_Text segment_
-.-.-

Re: JSON-LD terminology

Richard,

I share your concern about the dangers of (what is perceived to be) a 
different data model.  I'm not so sure that it is as bad as you paint it 
though.

Looking at:

   http://www.w3.org/TR/json-ld-syntax/#linking-data

how would you change or tighten up the language in that section?

The doc does a reasonable job of saying "JSON Object" when it means a 
the concept from JSON - maybe there are some places it does not get the 
naming quite right (editorial).


EricP - You are noted in "Issue 2" as suggesting "that the definitions 
of subject and object, while being practical, are at odds with 
[RDF-CONCEPTS] use in their roles within a triple."  Care to say more?


Personally, I have always found that the data model of RDF is not too 
complicated.  The main issue is the total amount of technology a web 
developer has juggle rather than any specific technology.

-.-.-

_Dataset excerpt_
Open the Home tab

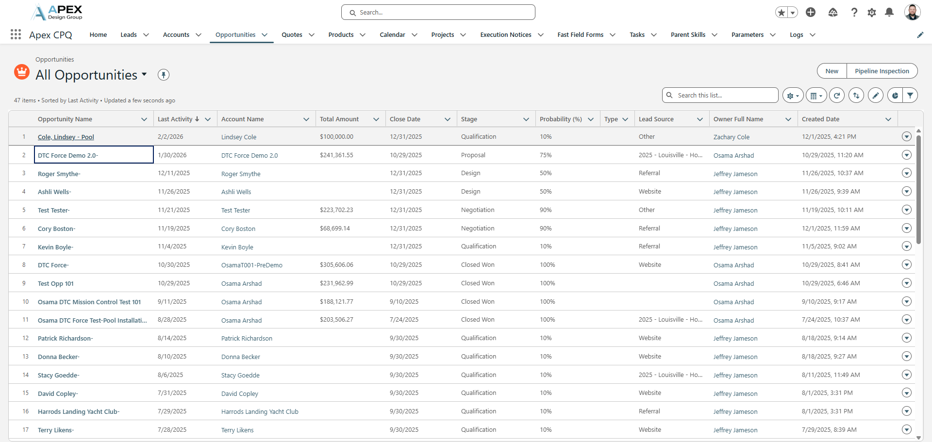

-.-.-

_Set problem_
Repeat the passage of the JSON-LD terminology email that opens with the words containing "http://www.w3.org/TR/json-ld-syntax/#linking-data" and closes with "to say more?", substituting "fair" for "reasonable".

_Solution for this task_
http://www.w3.org/TR/json-ld-syntax/#linking-data

how would you change or tighten up the language in that section?

The doc does a fair job of saying "JSON Object" when it means a 
the concept from JSON - maybe there are some places it does not get the 
naming quite right (editorial).


EricP - You are noted in "Issue 2" as suggesting "that the definitions 
of subject and object, while being practical, are at odds with 
[RDF-CONCEPTS] use in their roles within a triple."  Care to say more?